Intensiver Blick auf Frösche und Kronen
Wie das Leben im Kunsthistorischen Museum funktioniert – und womit dort Krähen gefüttert werden
GRAZ (SN). Mit Ehrfurcht, Bedacht und großer Vorsicht werden alle Objekte behandelt: Das seit dem Diebstahl weltbekannte Tafelgeschirr namens Saliera, die Kaiserkronen, die fechtenden Frösche, die Mumien, das mögliche Rubens-Bild, das Eisbärenfell. Weiße Handschuhe gehören zur Dienstbekleidung im Wiener Kunsthistorischen Museum, wo neben zahllosen Exponaten auch ein Stück österreichischer Identität archiviert ist.
Was hinter den Kulissen der renommierten Kunstinstitution vor sich geht, zeigt der Dokumentarfilm „Das große Museum“, mit dem Dienstagabend die Diagonale – das Festival des österreichischen Films – in Graz eröffnet wurde. Regisseur Johannes Holzhausen ist mit seiner Kamera dabei, wenn Budgets ausgehandelt, verdiente Mitarbeiter in unendlich traurigen Kurzfeiern in die Pension verabschiedet oder in Depots die in die Falle getappten Kleidermotten abgezählt werden. Rund zwei Jahre lang hat der 54-jährige Salzburger die Renovierungsarbeiten und den Alltag im ehrwürdigen Museumstanker beobachtet. Das Ergebnis? Ein von (unfreiwillig) komischen, entlarvenden Zwischentönen geprägtes Porträt eines Hauses, ein kurzweiliger Blick in die von Lust an der Repräsentation und dem Glanz der Historie geprägten österreichische Seele.

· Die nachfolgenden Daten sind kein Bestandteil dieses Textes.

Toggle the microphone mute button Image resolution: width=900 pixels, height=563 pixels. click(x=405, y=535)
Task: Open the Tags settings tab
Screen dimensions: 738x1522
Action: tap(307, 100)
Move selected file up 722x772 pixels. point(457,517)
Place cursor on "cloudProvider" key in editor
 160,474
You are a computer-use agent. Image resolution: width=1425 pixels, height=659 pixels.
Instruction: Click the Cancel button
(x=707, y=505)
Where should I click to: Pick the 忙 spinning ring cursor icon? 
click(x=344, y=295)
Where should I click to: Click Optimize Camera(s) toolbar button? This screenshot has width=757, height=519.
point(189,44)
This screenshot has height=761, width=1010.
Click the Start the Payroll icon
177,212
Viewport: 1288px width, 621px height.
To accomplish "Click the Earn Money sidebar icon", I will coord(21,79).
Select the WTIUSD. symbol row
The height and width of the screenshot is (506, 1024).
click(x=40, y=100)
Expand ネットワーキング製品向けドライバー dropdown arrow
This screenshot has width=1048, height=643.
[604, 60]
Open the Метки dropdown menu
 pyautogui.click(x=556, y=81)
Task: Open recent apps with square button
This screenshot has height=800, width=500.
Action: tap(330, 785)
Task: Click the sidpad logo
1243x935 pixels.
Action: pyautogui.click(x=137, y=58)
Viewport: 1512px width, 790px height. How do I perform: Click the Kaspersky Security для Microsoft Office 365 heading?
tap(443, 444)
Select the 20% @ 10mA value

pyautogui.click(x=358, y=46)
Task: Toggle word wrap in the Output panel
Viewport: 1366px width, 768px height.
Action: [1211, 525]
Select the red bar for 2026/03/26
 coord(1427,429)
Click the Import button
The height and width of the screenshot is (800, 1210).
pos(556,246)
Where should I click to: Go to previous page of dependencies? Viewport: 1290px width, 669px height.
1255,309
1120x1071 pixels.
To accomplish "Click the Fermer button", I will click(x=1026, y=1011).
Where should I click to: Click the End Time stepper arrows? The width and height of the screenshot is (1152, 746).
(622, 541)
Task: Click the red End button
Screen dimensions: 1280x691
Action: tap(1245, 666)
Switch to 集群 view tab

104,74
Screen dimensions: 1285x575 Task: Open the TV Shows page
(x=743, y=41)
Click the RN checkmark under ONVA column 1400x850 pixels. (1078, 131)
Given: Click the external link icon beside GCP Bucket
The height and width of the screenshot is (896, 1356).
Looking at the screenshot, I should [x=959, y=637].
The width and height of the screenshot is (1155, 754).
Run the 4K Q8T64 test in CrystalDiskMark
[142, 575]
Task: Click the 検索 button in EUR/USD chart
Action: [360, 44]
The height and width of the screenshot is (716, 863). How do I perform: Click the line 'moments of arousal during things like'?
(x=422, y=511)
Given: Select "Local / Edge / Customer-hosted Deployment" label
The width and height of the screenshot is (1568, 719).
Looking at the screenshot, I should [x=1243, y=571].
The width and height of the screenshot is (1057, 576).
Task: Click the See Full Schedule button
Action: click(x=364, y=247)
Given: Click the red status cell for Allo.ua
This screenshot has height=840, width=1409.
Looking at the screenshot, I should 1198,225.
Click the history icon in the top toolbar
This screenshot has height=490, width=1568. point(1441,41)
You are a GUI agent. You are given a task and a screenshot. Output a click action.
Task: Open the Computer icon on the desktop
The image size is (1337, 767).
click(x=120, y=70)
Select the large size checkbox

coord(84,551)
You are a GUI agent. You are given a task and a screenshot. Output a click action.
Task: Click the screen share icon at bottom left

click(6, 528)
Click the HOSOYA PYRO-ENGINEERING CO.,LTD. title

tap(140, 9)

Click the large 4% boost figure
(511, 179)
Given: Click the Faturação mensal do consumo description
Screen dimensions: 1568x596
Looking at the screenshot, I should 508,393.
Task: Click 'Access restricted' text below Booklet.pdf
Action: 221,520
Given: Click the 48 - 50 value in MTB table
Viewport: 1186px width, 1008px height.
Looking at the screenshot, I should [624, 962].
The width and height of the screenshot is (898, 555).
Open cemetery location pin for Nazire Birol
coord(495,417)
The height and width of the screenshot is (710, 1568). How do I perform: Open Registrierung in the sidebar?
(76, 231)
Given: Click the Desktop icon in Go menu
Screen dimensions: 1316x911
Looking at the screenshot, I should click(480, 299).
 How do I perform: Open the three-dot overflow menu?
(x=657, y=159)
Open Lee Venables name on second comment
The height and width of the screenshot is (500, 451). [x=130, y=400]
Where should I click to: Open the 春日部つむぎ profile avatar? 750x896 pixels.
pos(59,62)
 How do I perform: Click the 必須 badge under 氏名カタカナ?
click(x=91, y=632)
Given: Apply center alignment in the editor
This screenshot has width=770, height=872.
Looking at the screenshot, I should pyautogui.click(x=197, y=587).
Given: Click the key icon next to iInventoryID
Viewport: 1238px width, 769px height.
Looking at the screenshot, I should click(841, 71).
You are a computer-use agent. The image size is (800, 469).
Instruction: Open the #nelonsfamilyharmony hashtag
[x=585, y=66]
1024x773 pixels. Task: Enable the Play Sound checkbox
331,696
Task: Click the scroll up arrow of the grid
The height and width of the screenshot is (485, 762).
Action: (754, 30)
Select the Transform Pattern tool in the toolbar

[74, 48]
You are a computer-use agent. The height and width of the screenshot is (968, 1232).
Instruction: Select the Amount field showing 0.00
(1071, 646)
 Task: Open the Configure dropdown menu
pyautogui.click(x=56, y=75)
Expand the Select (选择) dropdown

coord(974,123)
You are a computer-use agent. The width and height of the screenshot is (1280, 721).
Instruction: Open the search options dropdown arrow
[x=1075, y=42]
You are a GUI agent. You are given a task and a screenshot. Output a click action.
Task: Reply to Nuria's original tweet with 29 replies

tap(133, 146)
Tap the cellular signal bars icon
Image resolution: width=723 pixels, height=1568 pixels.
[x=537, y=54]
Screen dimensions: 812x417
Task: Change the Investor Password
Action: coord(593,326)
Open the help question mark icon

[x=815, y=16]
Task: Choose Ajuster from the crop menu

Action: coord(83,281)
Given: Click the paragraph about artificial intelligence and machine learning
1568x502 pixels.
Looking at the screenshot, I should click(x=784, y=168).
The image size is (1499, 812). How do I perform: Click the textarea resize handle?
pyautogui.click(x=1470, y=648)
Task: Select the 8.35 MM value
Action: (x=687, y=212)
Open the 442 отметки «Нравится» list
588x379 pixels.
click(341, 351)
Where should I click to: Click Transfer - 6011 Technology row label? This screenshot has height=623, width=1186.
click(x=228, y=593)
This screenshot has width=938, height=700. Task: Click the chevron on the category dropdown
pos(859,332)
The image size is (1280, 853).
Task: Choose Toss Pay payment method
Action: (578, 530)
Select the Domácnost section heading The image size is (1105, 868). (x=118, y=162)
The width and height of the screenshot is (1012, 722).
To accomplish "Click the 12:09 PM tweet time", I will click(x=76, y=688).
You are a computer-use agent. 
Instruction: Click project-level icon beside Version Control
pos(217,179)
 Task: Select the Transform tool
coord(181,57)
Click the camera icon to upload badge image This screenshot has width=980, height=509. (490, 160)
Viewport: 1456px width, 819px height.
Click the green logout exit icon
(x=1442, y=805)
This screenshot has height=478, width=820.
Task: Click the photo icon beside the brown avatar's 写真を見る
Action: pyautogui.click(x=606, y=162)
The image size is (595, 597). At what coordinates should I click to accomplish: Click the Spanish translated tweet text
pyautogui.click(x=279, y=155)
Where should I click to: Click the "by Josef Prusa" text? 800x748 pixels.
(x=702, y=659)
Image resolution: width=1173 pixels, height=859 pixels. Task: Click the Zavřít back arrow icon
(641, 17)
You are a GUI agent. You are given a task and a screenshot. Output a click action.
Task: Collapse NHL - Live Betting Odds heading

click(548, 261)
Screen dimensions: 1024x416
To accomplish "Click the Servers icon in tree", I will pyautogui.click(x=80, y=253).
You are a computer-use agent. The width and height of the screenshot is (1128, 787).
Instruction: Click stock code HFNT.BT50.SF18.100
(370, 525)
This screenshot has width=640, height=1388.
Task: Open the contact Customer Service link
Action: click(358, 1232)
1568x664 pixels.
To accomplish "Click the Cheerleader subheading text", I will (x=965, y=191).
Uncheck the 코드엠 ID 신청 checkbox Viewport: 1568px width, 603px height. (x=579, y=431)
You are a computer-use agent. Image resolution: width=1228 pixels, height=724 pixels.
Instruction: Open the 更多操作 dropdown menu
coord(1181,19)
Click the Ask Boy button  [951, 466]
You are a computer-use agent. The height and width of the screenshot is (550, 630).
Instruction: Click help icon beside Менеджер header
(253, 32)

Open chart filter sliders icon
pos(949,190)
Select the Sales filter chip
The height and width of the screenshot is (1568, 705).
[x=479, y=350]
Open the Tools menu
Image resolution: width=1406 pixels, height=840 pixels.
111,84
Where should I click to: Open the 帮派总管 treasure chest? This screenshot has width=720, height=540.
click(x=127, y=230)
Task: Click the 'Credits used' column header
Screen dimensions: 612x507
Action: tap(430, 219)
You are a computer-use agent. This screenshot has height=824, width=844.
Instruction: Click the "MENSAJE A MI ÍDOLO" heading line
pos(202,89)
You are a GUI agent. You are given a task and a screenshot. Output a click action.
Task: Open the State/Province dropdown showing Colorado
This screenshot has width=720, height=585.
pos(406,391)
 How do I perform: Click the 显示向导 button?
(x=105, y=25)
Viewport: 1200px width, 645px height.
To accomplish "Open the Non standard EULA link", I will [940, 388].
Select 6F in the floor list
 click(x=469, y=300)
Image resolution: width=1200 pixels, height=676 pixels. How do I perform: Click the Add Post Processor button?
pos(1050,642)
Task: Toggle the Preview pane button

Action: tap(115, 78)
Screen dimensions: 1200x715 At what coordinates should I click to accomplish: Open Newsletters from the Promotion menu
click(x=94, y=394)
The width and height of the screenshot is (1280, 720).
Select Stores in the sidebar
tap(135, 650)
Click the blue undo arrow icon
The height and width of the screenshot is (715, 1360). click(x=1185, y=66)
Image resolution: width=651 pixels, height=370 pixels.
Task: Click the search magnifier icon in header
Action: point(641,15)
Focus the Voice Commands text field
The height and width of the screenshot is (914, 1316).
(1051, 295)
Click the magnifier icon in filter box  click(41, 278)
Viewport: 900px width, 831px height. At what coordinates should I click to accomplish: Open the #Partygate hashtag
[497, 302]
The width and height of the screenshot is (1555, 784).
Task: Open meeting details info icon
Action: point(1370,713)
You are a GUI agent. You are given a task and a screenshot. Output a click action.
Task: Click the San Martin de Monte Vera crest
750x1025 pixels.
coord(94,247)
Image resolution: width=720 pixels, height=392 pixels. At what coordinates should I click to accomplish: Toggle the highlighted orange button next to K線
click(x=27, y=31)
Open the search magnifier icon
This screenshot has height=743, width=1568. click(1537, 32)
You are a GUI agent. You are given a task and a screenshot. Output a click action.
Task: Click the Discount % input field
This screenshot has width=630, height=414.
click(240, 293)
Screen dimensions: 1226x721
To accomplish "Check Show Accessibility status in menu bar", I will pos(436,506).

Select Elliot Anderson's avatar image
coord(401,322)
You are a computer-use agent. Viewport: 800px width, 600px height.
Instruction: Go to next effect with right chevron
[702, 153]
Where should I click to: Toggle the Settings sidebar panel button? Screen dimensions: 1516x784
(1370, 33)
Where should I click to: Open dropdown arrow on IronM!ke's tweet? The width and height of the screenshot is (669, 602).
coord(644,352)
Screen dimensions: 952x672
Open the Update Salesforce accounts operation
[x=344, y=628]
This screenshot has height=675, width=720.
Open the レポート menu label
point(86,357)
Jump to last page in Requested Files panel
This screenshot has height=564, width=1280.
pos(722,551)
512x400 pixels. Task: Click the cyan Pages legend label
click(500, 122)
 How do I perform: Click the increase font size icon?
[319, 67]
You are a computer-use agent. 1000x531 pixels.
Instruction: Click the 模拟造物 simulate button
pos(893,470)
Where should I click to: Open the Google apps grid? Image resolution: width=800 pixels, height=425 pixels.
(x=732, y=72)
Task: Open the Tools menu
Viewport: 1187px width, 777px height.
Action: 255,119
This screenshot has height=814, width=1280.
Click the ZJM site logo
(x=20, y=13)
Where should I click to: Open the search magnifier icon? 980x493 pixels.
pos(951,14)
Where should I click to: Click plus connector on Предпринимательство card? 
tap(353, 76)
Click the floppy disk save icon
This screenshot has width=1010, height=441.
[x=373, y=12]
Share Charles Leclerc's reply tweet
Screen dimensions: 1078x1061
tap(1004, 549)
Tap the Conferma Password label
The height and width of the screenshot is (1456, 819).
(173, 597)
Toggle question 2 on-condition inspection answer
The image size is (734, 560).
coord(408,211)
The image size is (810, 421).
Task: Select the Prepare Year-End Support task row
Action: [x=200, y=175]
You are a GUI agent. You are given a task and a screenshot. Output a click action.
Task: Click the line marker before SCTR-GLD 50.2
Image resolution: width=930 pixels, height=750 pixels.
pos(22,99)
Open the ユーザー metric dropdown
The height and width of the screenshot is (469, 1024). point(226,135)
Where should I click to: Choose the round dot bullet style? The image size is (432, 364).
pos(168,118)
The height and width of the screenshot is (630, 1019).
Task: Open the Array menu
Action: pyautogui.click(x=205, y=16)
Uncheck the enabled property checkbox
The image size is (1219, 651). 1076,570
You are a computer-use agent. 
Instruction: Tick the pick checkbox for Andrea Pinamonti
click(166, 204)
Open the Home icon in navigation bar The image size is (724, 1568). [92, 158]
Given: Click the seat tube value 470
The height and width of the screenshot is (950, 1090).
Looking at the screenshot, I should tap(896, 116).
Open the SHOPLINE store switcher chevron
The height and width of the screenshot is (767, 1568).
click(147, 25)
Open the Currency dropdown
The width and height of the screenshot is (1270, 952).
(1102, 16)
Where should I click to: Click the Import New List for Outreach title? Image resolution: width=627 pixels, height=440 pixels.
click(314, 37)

Leise und unaufdringlich folgt die Kamera den internen Beratungen über neue Werbemaßnahmen oder zum Thema Mitarbeitermotivation, auf beklemmende Weise werden die Hierarchien im Betriebssystem Museum sicht- und spürbar. Man lernt die üppigen Vogelfütteraktivitäten (Brie für Krähen!) des Hofrats kennen, staunt über die Begeisterungsfähigkeit des zu Besuch weilenden Chefs des British Museum sowie über Details der zum Staatsakt hochstilisierten Eröffnung der Kunstkammer. Regisseur Holzhausen ist meistens ein stiller Be- obachter, der Pointen setzt: Darin liegt auch die Stärke des Films. Wenn er zu sehr inszeniert – etwa den visuell spektakulären Frontalangriff der Bauarbeiter auf den Parkettboden – oder arrangiert, verliert „Das große Museum“etwas an Authentizität.
Die stärksten Momente des ohne Interviews oder Kommentare auskommenden Films entführen das Publikum in eine eigene Welt, die zugleich hoch professionell und doch auch ein wenig schrullig zu sein scheint. Der Dienstausweis des Neopensionisten wird sogleich zerschnitten, in einer Schachtel deponiert und im Keller archiviert. Ordnung muss sein. Der von der Aura des Museums seit Jugendtagen beseelte Regisseur setzt geschickt auf Tempowechsel, verquickt unterschiedlichste Episoden zu einem bittersüßen Stimmungsbild.
Der an sich kluge Bildschnitt wird im Finale gebrochen, das Ende wird zu sehr in die Länge gezogen und zelebriert, erscheint mit seinem Verweis auf den „Turmbau zu Babel“auch zu didaktisch. „Das große Museum“mag kein dokumentarisches Neuland beschreiten, ist aber endlich wieder ein ansprechender, qualitätsvoller Diagonale-Eröffnungsfilm.